### REQUIREMENT
Show each line in the listing below that contains the word "Expand".

### DATA PROVIDED
/---

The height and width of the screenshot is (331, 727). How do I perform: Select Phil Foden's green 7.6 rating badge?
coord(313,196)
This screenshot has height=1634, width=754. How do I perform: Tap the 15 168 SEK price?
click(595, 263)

\---
/---

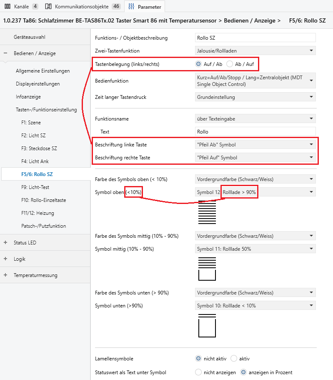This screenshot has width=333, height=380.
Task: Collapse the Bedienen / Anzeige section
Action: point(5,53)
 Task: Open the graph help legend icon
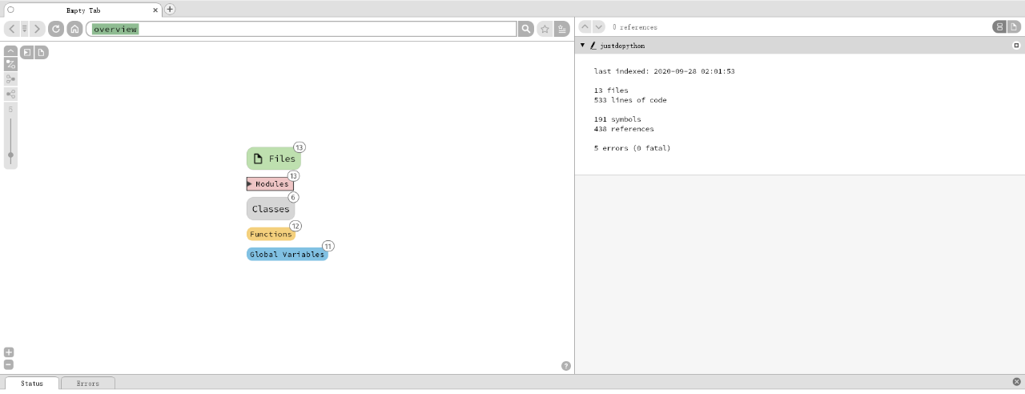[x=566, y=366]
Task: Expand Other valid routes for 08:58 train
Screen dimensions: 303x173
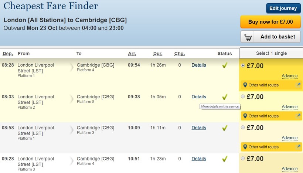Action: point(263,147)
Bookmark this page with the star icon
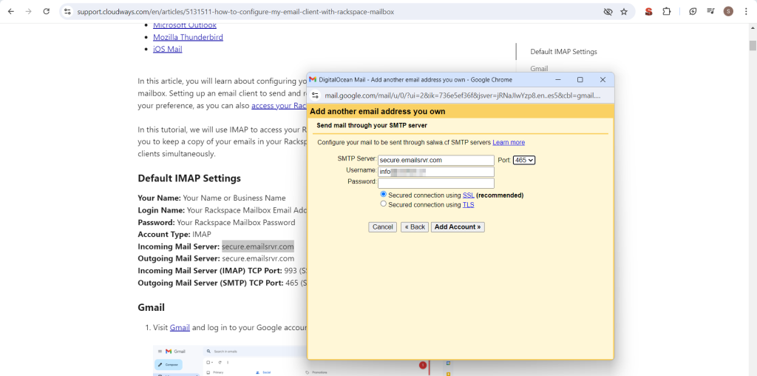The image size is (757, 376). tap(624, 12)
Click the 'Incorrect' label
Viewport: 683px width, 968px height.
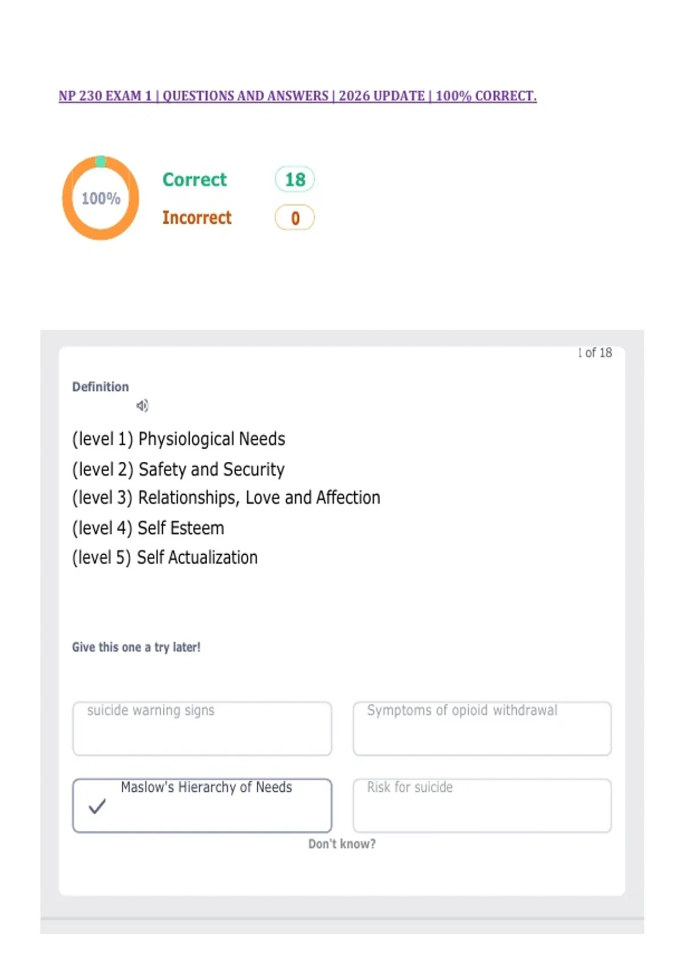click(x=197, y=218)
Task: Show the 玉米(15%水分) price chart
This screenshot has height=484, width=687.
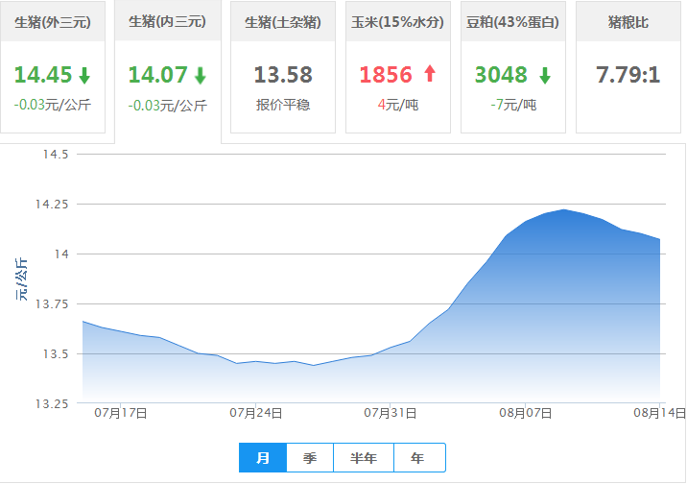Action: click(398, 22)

\---
/---

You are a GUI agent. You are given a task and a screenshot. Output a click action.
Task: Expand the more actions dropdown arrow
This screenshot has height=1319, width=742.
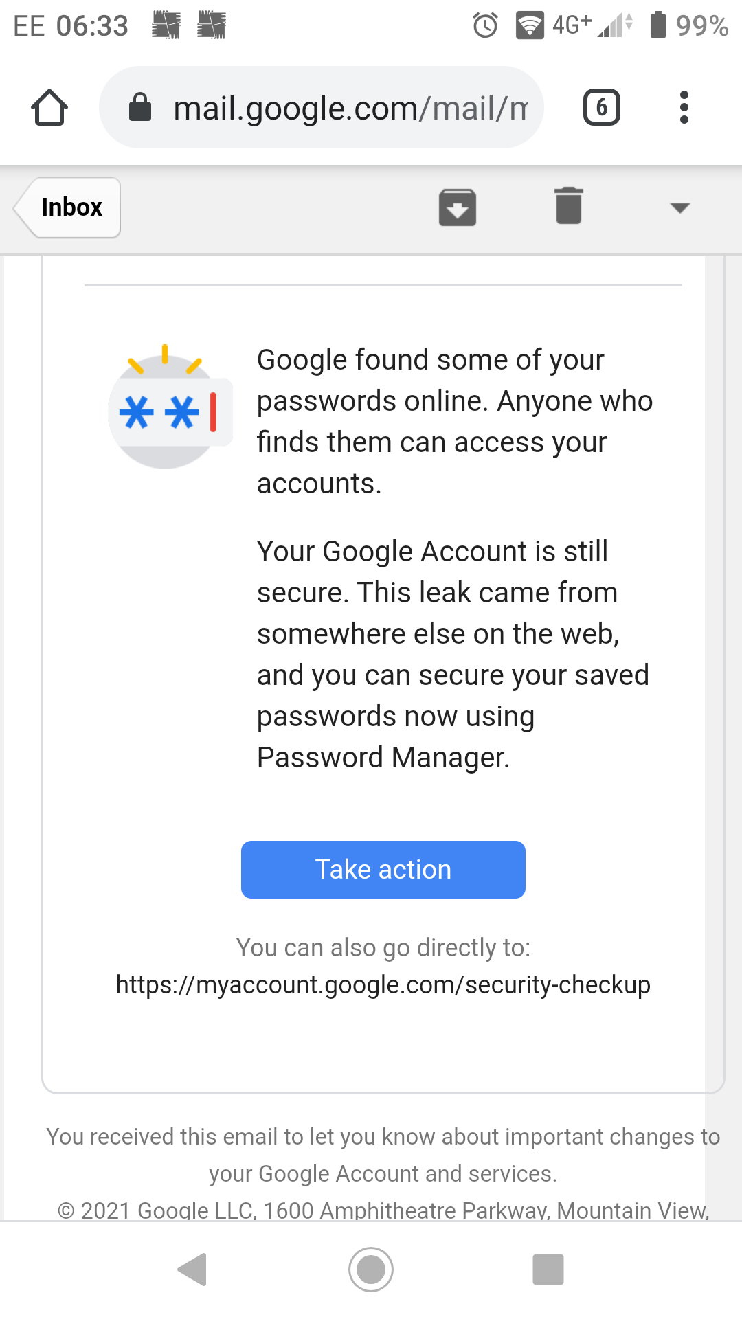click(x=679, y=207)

\---

### YOUR RESPONSE
Task: Expand Other valid routes for 08:58 train
Task: Expand the more actions dropdown arrow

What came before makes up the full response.